Collected data entries

************

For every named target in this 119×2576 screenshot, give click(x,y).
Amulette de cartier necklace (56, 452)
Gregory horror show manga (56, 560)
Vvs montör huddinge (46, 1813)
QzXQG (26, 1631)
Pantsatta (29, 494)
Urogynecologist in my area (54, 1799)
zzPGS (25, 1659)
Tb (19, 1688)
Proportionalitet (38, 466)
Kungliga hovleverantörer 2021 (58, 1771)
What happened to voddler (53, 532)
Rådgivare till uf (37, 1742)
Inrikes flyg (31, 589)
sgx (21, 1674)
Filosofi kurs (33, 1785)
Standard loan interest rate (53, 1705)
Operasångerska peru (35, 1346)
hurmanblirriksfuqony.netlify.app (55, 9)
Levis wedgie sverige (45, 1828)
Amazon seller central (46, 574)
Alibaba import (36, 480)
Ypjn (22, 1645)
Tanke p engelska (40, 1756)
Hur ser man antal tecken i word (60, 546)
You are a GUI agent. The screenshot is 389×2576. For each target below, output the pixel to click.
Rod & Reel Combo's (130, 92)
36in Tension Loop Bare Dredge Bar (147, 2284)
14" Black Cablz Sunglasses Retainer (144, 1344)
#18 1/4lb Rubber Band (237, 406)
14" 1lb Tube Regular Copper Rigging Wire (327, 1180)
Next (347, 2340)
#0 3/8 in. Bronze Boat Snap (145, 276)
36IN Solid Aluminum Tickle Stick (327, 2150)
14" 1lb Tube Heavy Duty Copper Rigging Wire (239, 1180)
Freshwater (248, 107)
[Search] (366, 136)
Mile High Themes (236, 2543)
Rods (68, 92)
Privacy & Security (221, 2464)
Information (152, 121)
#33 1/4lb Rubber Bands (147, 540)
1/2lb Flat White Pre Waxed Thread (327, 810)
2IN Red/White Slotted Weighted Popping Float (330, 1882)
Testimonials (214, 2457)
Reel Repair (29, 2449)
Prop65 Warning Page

************

What is expected: Beginning at the line that holds "Rods (68, 92)", reproduce the lines exactly up to and including the final line of the entries.

Reply:
Rods (68, 92)
Privacy & Security (221, 2464)
Information (152, 121)
#33 1/4lb Rubber Bands (147, 540)
1/2lb Flat White Pre Waxed Thread (327, 810)
2IN Red/White Slotted Weighted Popping Float (330, 1882)
Testimonials (214, 2457)
Reel Repair (29, 2449)
Prop65 Warning Page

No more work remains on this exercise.